● **Brief**:
Repeat all of the data below word for word, keeping no images.

┄┄┄┄┄┄┄┄┄┄┄┄┄┄┄┄┄┄┄┄

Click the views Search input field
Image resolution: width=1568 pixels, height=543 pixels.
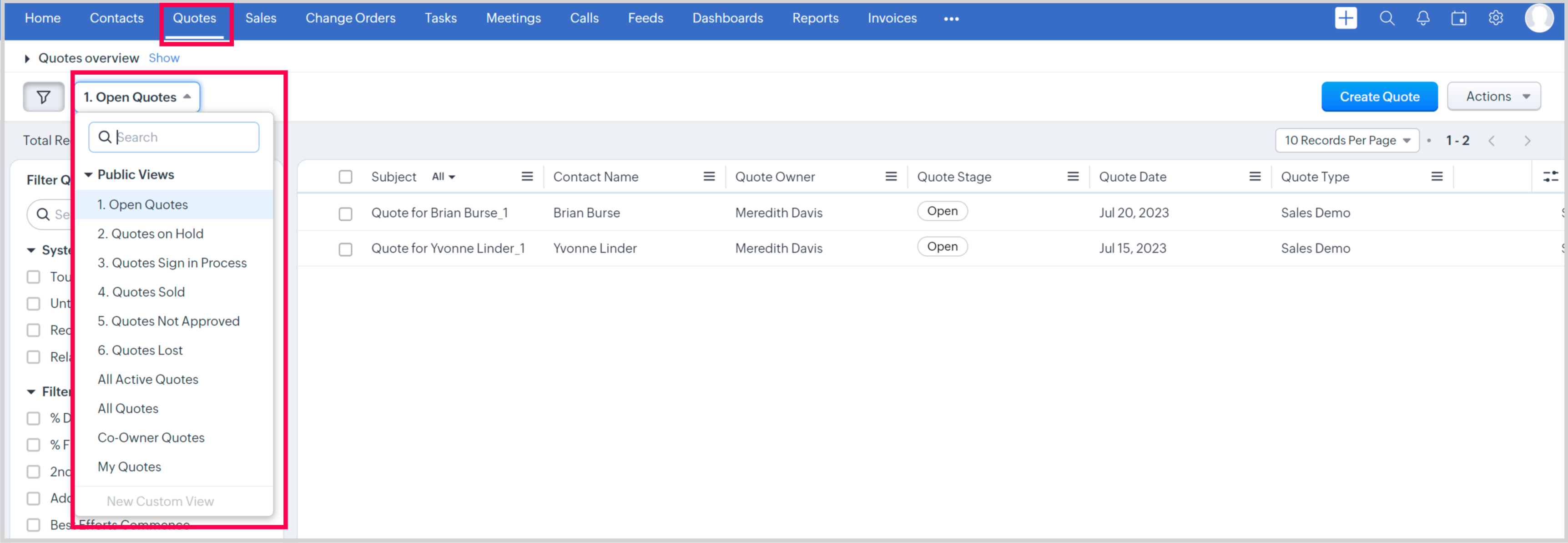[x=182, y=137]
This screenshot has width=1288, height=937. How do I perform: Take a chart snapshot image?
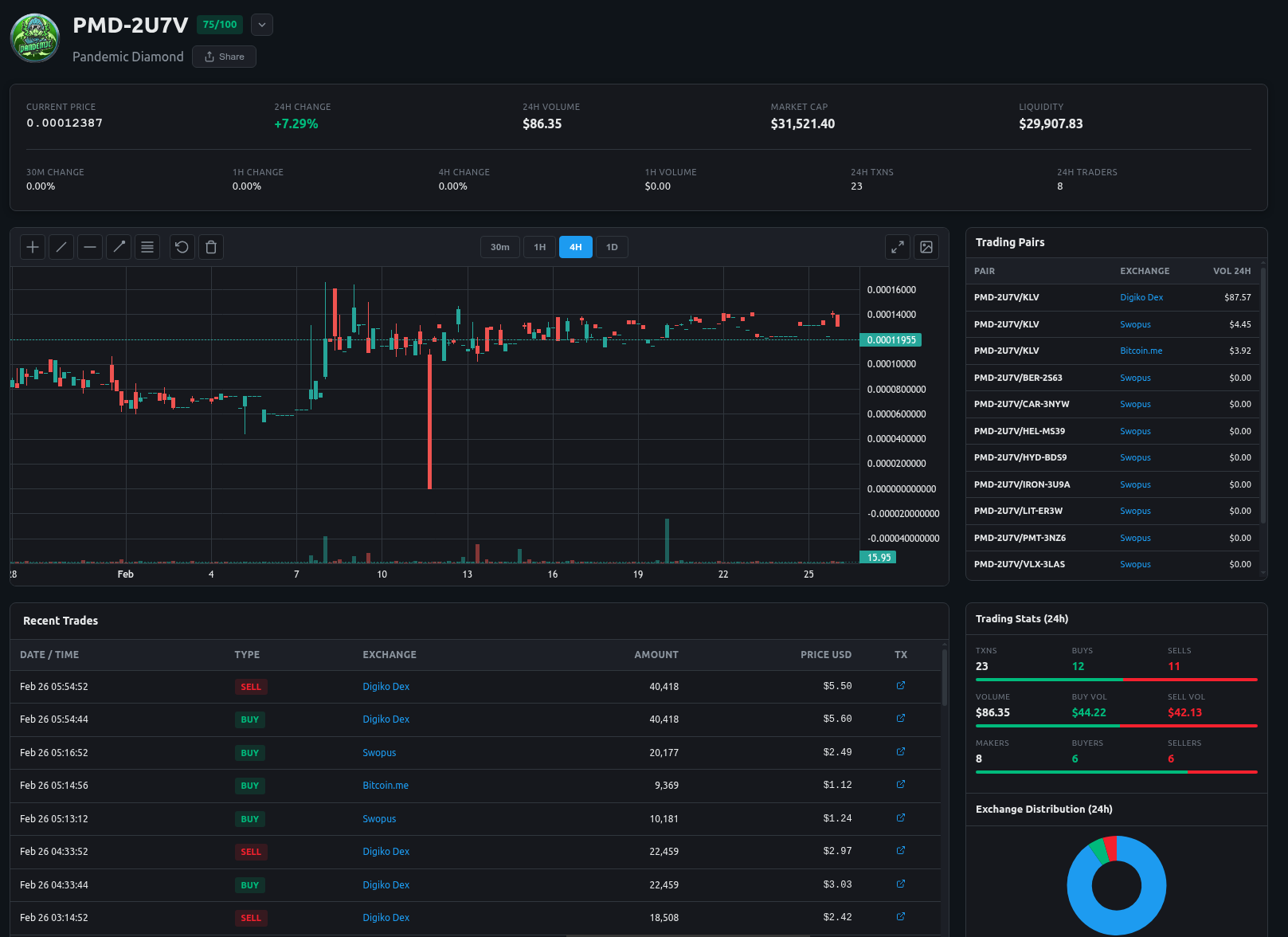point(926,247)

┄┄┄┄┄┄┄┄┄┄┄┄┄┄┄┄┄┄┄┄

● **Response box**:
Click the views Search input field
Image resolution: width=1568 pixels, height=543 pixels.
[x=182, y=137]
This screenshot has width=1288, height=937. How do I perform: Take a chart snapshot image?
point(926,247)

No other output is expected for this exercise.